La primera cuestión que debería ser atendida es quién paga y cuánto cuesta cumplir con las obligaciones fiscales. Si se siguiera una óptica de esta naturaleza, el énfasis estaría en cómo disminuir los costos del cumplimiento para incentivar la regularización o formalización de quienes hoy se encuentran en la economía informal.

En vez de enfocar el asunto de esta manera las autoridades fiscales son tan desconfiadas de la ciudadanía que todo el énfasis se concentra en la imposición de regulaciones y misceláneas cuyo propósito es el control, no el desarrollo económico.
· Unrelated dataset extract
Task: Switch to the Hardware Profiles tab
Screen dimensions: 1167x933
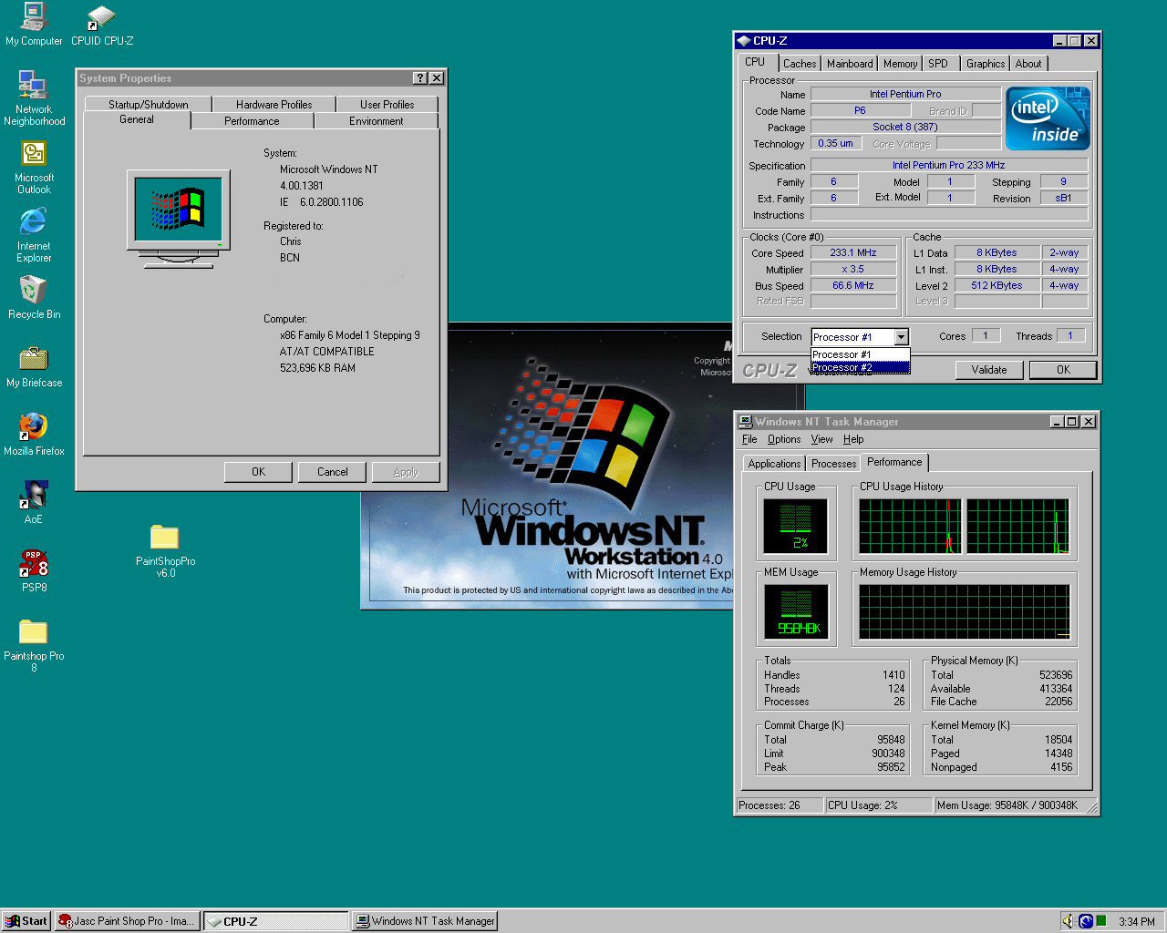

Esta forma de concebir los temas fiscales desincentiva la creación de negocios formales, reduce el ámbito de la formalidad y sobrecarga a quienes cumplen cabalmente sus obligaciones y satisfacen todos los requisitos y procedimientos. Al mismo tiempo, eso facilita que las empresas más grandes, que si tienen los recursos para defenderse, se concentren en extraer rentas en lugar de elevar la productividad. La suma de este círculo vicioso es que se crean cada vez menos empresas formales, se contrae la base de causantes y se incentiva el uso del terrorismo fiscal. La economía acaba siendo extraordinariamente ineficiente, demasiados recursos se dedican a la elusión fiscal y el crecimiento económico bien gracias.
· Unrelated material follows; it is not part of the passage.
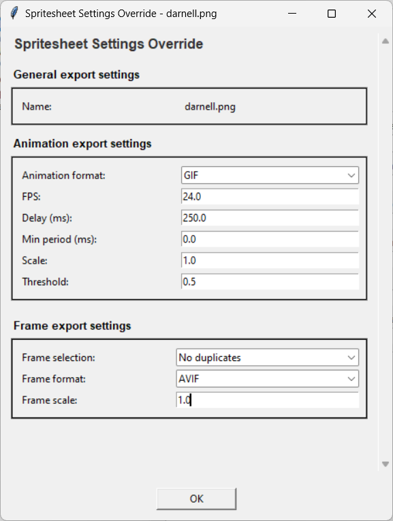Image resolution: width=393 pixels, height=521 pixels.
Task: Click the Frame export settings heading
Action: pos(72,326)
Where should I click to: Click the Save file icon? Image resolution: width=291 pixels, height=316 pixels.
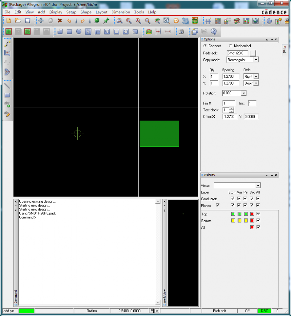tap(27, 21)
La lógica beligerante de la desconfianza prácticamente obliga a las personas y empresas a evadir impuestos y vivir en la informalidad. En lugar de emplear los recursos disponibles para crear riqueza para hoy y para el futuro, el gobierno dedica los recursos existentes para compensar a los grupos que son políticamente relevantes para mantener el statu quo. El círculo vicioso se cierra cuando los criterios políticos y clientelares empatan los fiscales porque así se asegura que nada cambie.

La desconfianza que reina en el gobierno respecto a las empresas y la ciudadanía en general, es empatada con el desprecio de las personas y las empresas, pero por razones distintas. Cada que el gobierno impone una regulación, la ciudadanía busca una manera de darle la vuelta. No importa cuántas circulares o misceláneas produzca la SHCP, siempre habrá una mente creativa dedicada a evitar caer en las garras del fisco. En el camino se dispendian inmensos recursos en estrategias improductivas que podrían ser empleados para crear riqueza, empleos y mayor competitividad.

Los países que funcionan mejor tienden a tener regímenes fiscales muy distintos al nuestro: se concentran en una combinación de impuestos generales al consumo (el IVA) con un impuesto al ingreso típicamente con una sola tasa (baja) y mínimas deducciones. Este enfoque le simplifica la vida al causante e incentiva la formalización. Con un esquema más simple como este, los políticos pueden envalentonarse para universalizar el IVA porque los beneficios para la población se tornan tangibles y evidentes.

En lugar de esto, lo que se discute en el Congreso es exactamente lo contrario: aumentos de tasas, más impuestos, nuevas regulaciones y una todavía mayor complejidad. La lógica recaudatoria que anima el proyecto bajo discusión choca con la urgencia de incentivar el crecimiento económico. De esta forma, a menos que el objetivo sea, explícitamente, el crecimiento del gobierno, toda la discusión está viciada y no va a contribuir a resolver el problema en el que estamos metidos.

El contexto en el que se presenta el proyecto fiscal es todavía más pernicioso: tenemos empresas en problemas por la situación económica y el planteamiento fiscal se reduce a cobrarle más a quienes requieren oxígeno con urgencia. ¿Cómo se espera que eso contribuya a que haya más inversión, condición que, uno supondría, es necesaria para que crezca la actividad económica?

La obsesión por el equilibrio macroeconómico está plenamente justificada y es condición sine qua non para el mantenimiento de la estabilidad económica. Sin embargo, las finanzas públicas no pueden ser vistas como un objetivo en sí mismo. Las finanzas públicas son un instrumento para promover el desarrollo y el que estén en equilibrio es el efecto de una gestión exitosa. Dedicarse al equilibrio como objetivo único no hace sino aniquilar a la economía y, cuando eso pasa, las finanzas y el gobierno dejan de ser relevantes.